Benchmarks keep getting harder

Research-level reasoning benchmarks keep escalating. Soohak introduces 439 research-level math problems authored from scratch by 64 mathematicians (including 38 faculty), explicitly targeting capabilities above standard olympiad-style math. In medical evaluation, SophontAI released Medmarks v1.0, expanding its open medical benchmark suite from 20→30 benchmarks and 46→61 models. There's growing sentiment that old evals are saturating: the argument that benchmarks with uniformly high scores should be retired in favor of lower-scoring, frontier-challenging tests.

Blackwell as the reference platform for large-MoE serving

Blackwell racks are emerging as the reference platform for serving large MoEs. Perplexity published details on serving post-trained Qwen3 235B on NVIDIA GB200 NVL72, arguing GB200 is a major inference step up over Hopper. Benchmarks cite NVLS all-reduce latency dropping from 586.1µs on H200 to 313.3µs on GB200, and MoE prefill combine at EP=4 dropping from 730.1µs to 438.5µs, with better decode throughput at high token rates. This materially changes prefill/decode disaggregation for serving large MoEs.

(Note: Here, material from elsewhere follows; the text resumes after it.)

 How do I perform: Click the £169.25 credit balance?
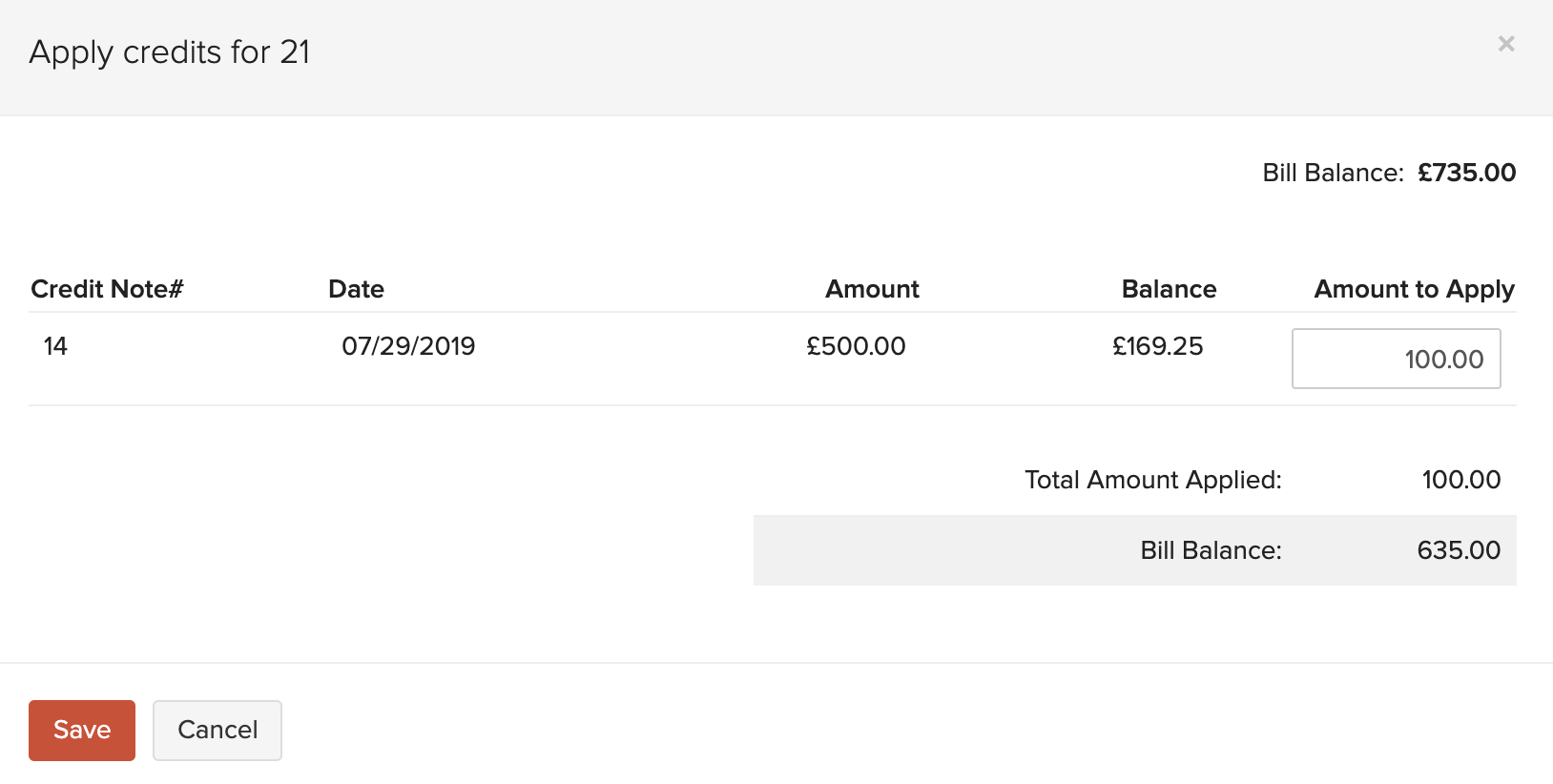[1157, 346]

Demis Hassabis on AI for health

Demis Hassabis has long believed the No.1 application of AI should be improving human health. That work started with AlphaFold, and now continues at Isomorphic Labs with the mission to reimagine drug discovery and one day solve all disease — turbocharged with $2.1B in new funding.

Safer codegen is becoming its own research track

GitHub's pull_request_target remains one of the sharpest CI/CD traps in fork-based PR automation. At the workstation level, the recommendation is to move secrets out of ubiquitous local .env files into a proper secrets manager. Stanford-aligned work on SecureForge targets vulnerability discovery/prevention in LLM-generated code via prompt optimization, framing it as a bridge between codegen and security evaluation. The broader point: coding agents are now strong enough that supply-chain hardening and secure-generation evaluation need to be treated as core infra, not side concerns.

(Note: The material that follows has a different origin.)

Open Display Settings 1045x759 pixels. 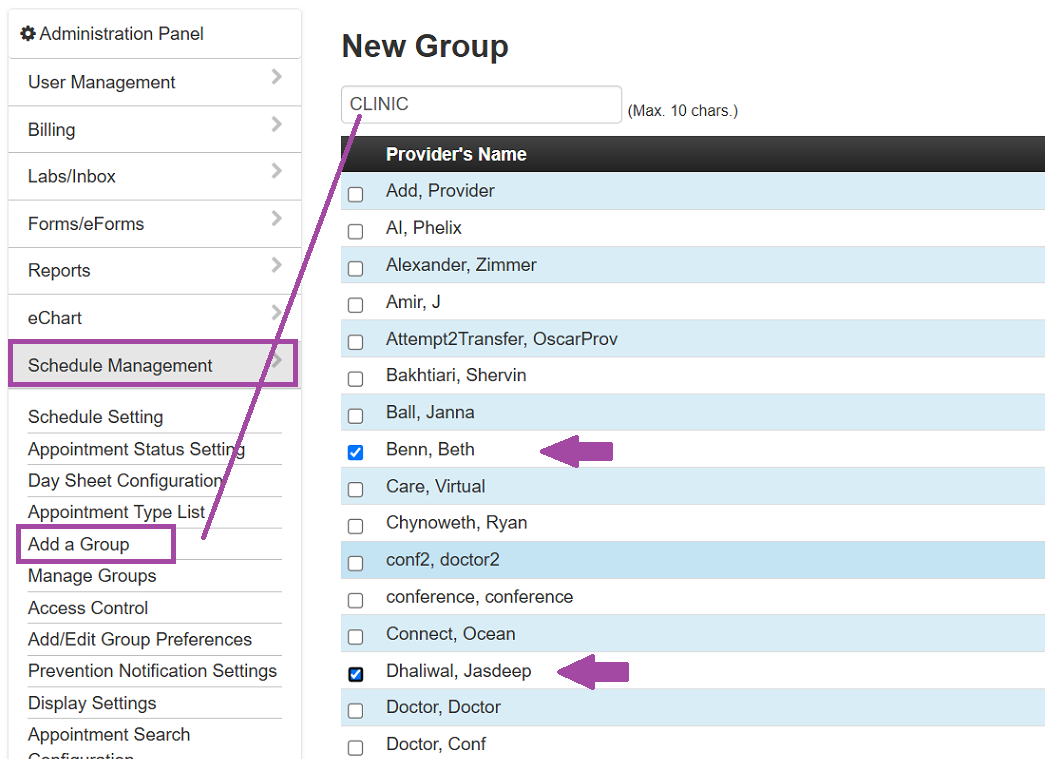(x=94, y=703)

1T-parameter model on Intel Optane

A high-memory Xeon build using Intel Optane DC Persistent Memory DIMMs reportedly runs Kimi K2.5 — a ~1T parameter MoE model — locally at about 4 tokens/s via llama.cpp hybrid GPU/CPU inference. The key technical point: 768GB Optane PMem in Memory Mode (Optane appears as system RAM) with 192GB DDR4 ECC DRAM as cache, so the model's sparse expert weights live in PMem while attention/dense/shared-expert/routing tensors fit on an RTX 3060 12GB using override-tensor or ngl auto/cmoe. Commenters debated whether a higher-core-count Cascade Lake Xeon would help, and whether Optane Storage Mode plus mmap might outperform Memory Mode — and whether 4 tokens/s is practically tolerable for interactive use.

Google: AI to replace clicking and typing

Ahead of I/O, Google unveiled new Gemini-powered products: an AI-native "Googlebook" laptop, a cross-device Gemini Intelligence system for Android, and a new AI-powered cursor called Magic Pointer. Magic Pointer lets users point at something on screen while Gemini understands the surrounding context and responds to voice commands directly. Examples: point at a building in a video → "show me the route"; point at a date in an email → create a meeting; point at a table → turn it into a chart. The system works across Chrome, Android apps, and Google services without constantly opening chat windows or writing detailed prompts. Google also announced AI-assisted dictation, auto-browsing in Chrome, and AI-generated widgets.

Why real-time communication matters

Most AI still works like messaging software: type something, wait, get a response. Human collaboration doesn't work that way. Thinking Machines is betting the next shift in AI is not just better intelligence but better interaction. If these systems improve, AI could start feeling less like using software and more like working alongside something that can listen, react, and stay present in real time.